What about that shiny stuff?

Cooked lunchmeat, such as roast beef, can sometimes have a shiny, iridescent surface sheen. According to the USDA, this is due to a wide variety of chemical compounds present on each slice:

Sliced cooked beef or lunchmeat can have an iridescent color. Meat contains iron, fat, and many other compounds. When light hits a slice of meat, it splits into colors like a rainbow. There are also various pigments in meat compounds which can give it an iridescent or greenish cast when exposed to heat and processing. Iridescent beef isn’t spoiled necessarily. Spoiled cooked beef would probably also be slimy or sticky and have an off-odor.
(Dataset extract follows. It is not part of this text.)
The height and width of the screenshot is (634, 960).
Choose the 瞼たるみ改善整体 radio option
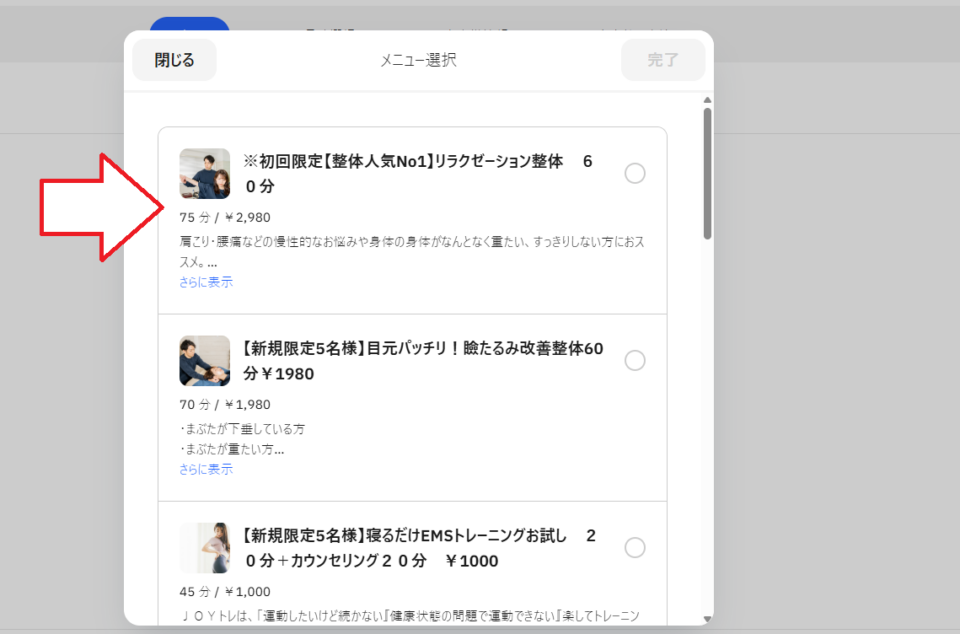point(635,361)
Iridescence can also be observed in raw meat due to light refracting off of muscles and fat, but its presence is not indicative of spoilage. According to Ohio State University, curing, cooking, and even how the meat is sliced can all have an affect on iridescence, but there’s no reason to worry about it, even if it appears quite green. Trust your nose, and give the meat a little poke. Smelly, sticky meat is never good to eat, no matter what color it is.